Thanjavur Art Plate is an artifact exclusively made in the Thanjavur region of Tamil Nadu, India. It is a circular plate consisting of silver, bronze, and copper embossed with figures of Hindu gods and goddesses at its center. The artwork has been registered for protection under the Geographical indication of the Trade Related Intellectual Property Rights (TRIPS) agreement. It is listed at item 63 of the Geographical Indications Act 1999 of the Government of India, with registration confirmed by the Controller General of Patents Designs and Trademarks in 2007–08. While the size of the article is permitted to be different, metal compositions and particularization have to remain the same to be identified with the unique indicator as per GI approval.

==History==
The Thanjavur Art Plate or plaque was introduced by Rajah Serfoji-II (1777-1832) during the Maratha rule in Thanjavur. It was made as an exclusive gift item by the artisans of Thanjavur at the suggestion of the Rajah.
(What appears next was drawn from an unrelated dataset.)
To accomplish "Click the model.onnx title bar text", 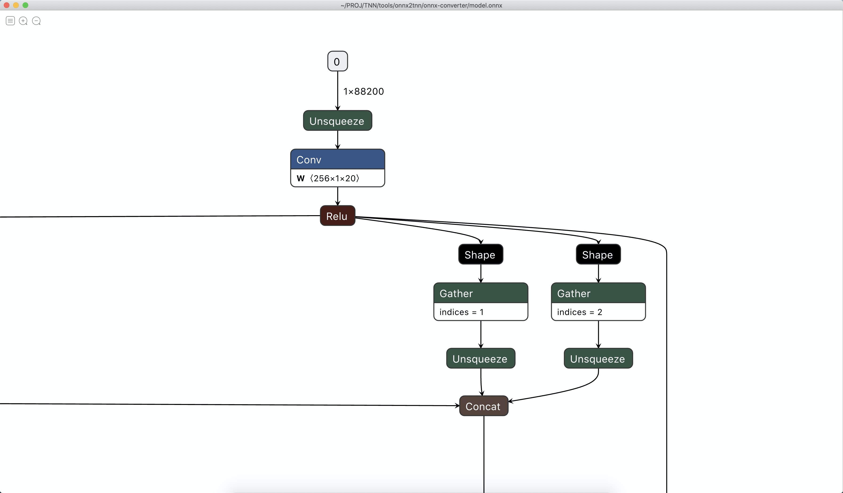I will coord(421,5).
The artifact is crafted exclusively by the community of Vishwakarmas, which consists of a few goldsmith families of Thanjavur. It is an inherited art, and is a way of living for them. It is a declared cottage industry as it is made in the houses of the craftsmen. Its manufacture is the prerogative of the menfolk only.
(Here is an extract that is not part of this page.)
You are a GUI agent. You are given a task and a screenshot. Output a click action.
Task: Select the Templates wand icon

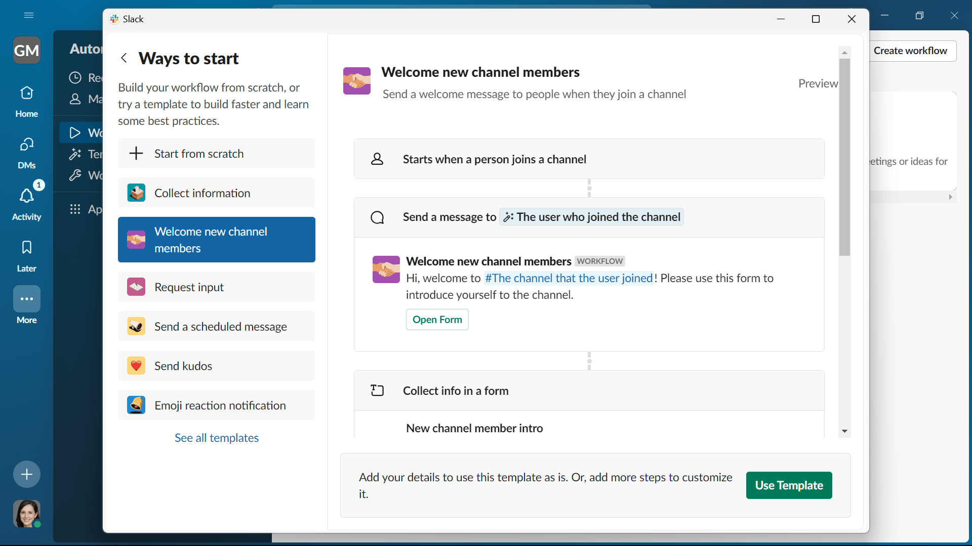coord(75,154)
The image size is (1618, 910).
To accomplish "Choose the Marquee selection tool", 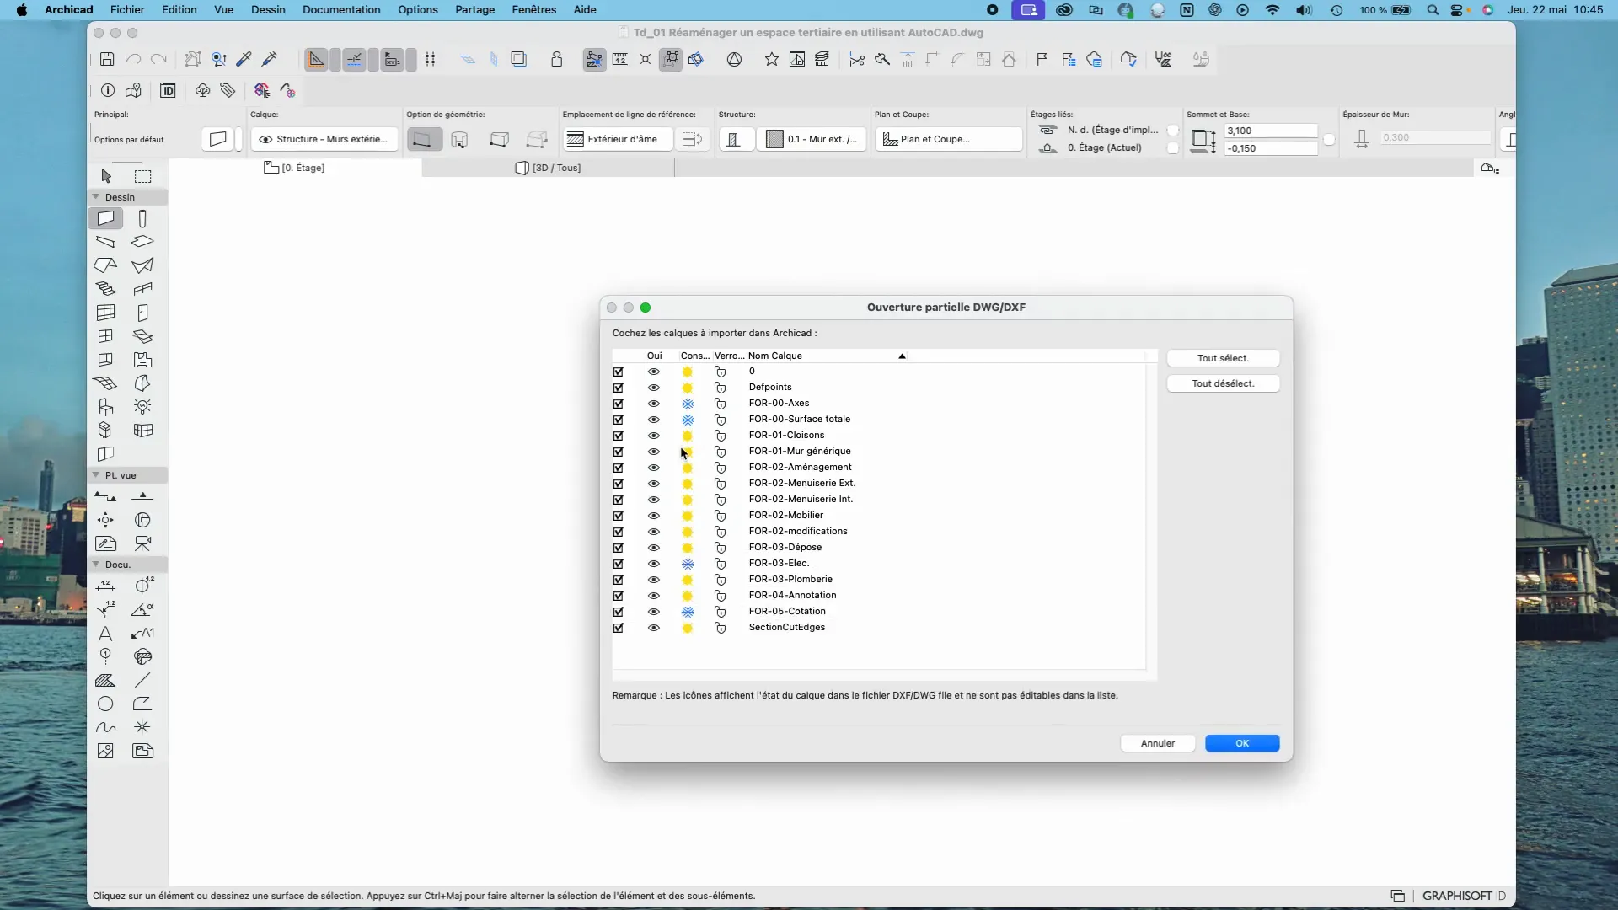I will tap(143, 176).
A plaque made in the 20th century was displayed at the Government Museum in Thanjavur during 2011. This plaque made of the prescribed metals has in the relief images of Nataraja, the sage Pathanjali, and the goddess Sivakami in a standing posture over a lotus flower, encrusted at the plate's central part.

== Manufacturing ==
The artifact consists of three components: the base plate, a circular plate of metals with primary relief, and the secondary relief. Sheets of brass are used to make the base plate, silver sheets to craft the reliefs, lead to create moulds to project the three-dimensional images, and an asphalt or wax board to fix the plate. The base plate is prepared first by craftsman specialized in heavy metals. Then the crafting of designs or reliefs is done by jewelers, and the encrusting of the relief is the prerogative of the diamond-setting expert. The procedure of manufacture involves the making of the base plate followed by the casting of the copper plate, preparing moulds, and crafting the motifs on copper plates and dyes. The base plate is also covered with motifs. Floral and other designs are carved on the reliefs, and the product is then finished by polishing.

The art plates are marketed within the country and also exported. They are marketed by the artisans themselves or in handicraft showrooms and through exporters.